Fórmula perfeita para sentir nojo, medo e susto
Os sustos são para quem aguenta mesmo! Eles vêm direitinho na hora certa e fazem a gente pular da cadeira (ótimo termômetro para cineastas). E, claro, repletos de babas e gosmas... Tem uma cena que a velha tenta morder a garota, sua dentadura cai e ela continua mordendo mesmo assim.


O filme é uma correria contra o tempo com muitas referências a Evil Dead (fizeram o dever de casa?): demônios rindo, objetos balançando, câmera correndo e jatos de sangue. E de baba. E de gosmas. Acho que, dessa vez, só faltou cera de ouvido...

Ah, e não esqueçam uma lição valiosa que já aprendemos com Stephen King: não se metam com os ciganos. Eles são sempre misteriosos e lançam maldições que ninguém entende.
Melhor ficar longe.

Gotas (0 a 10): Sangue - 6; Sustos - 7; Efeitos - 8; Nojeiras - 10

trailer:
video

6.8.09

O demônio e suas mortes


Diretor traz novidades e é melhor estar preparado

Sexta que vem estreia mais um terror de Sam Raimi. Conhecido por câmeras com movimentos bruscos e acrobáticos, Raimi dirigiu filmes como a aclamada trilogia "Homem-Aranha".


Sua 1ª grande obra foi o terror The Evil Dead 1 (1982), que formou trilogia com Evil Dead 2 (1987), remake fraco com humor negro, e Evil Dead 3: army of darkness (1993). Este trouxe as aventuras do resistente Ash na era medieval (?) - o que me fez perder a paciência.

VEJA OS TRAILERS AQUI.


The Evil Dead I, inigualável em terror repulsivo.
Para estudos sobre o trash, VALE MUITO. São cenas inesquecíveis, como o galho que estupra e as câmeras que correm atrás das vítimas (a visão do demônio). Além disso, os demônios são A-P-A-V-O-R-A-N-T-E-S.

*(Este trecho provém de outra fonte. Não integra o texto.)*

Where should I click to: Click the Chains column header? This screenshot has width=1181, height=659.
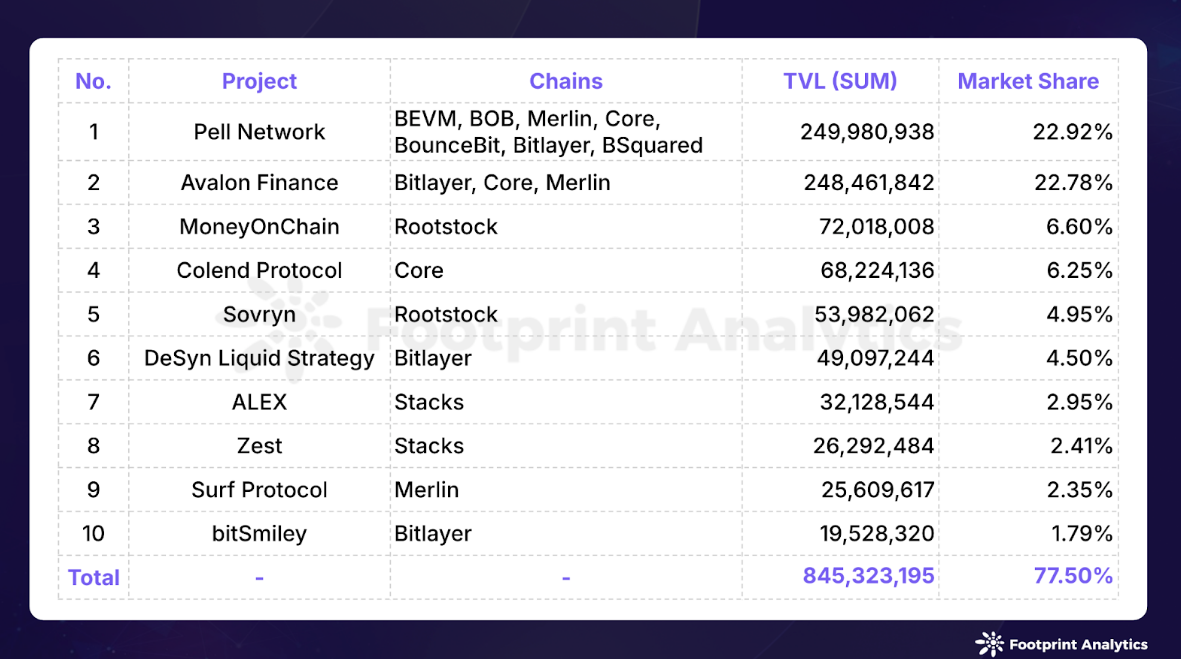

Gotas merecidas (0 a 10): Sangue - 10; Sustos - 7; Efeitos - 5

ATENÇÃO NA BUSCA! No Brasil, o 2º filme estreou antes do 1º e foi lançado com o nome "Uma noite alucinante". Depois, The Evil Dead 1 foi lançado em VHS como "A Morte do Demônio" e no cinema como "Uma noite alucinante - parte 1".